_What is expected_. Each entry needs to be restated exactly as written.

_Material provided_.
▬▬▬▬▬▬

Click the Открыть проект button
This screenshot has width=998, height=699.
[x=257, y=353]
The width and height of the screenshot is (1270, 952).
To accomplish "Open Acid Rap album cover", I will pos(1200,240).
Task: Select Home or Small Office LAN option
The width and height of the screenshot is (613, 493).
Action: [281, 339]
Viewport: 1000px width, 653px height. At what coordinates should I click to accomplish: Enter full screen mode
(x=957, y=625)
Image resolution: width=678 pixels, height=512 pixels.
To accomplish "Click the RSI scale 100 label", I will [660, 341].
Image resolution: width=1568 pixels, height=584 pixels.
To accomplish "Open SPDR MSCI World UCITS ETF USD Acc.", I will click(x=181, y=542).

▬▬▬▬▬▬

_Answer to this exercise_.
Click the Открыть проект button
This screenshot has width=998, height=699.
[x=257, y=353]
The width and height of the screenshot is (1270, 952).
To accomplish "Open Acid Rap album cover", I will pos(1200,240).
Task: Select Home or Small Office LAN option
The width and height of the screenshot is (613, 493).
Action: [281, 339]
Viewport: 1000px width, 653px height. At what coordinates should I click to accomplish: Enter full screen mode
(x=957, y=625)
Image resolution: width=678 pixels, height=512 pixels.
To accomplish "Click the RSI scale 100 label", I will [660, 341].
Image resolution: width=1568 pixels, height=584 pixels.
To accomplish "Open SPDR MSCI World UCITS ETF USD Acc.", I will click(x=181, y=542).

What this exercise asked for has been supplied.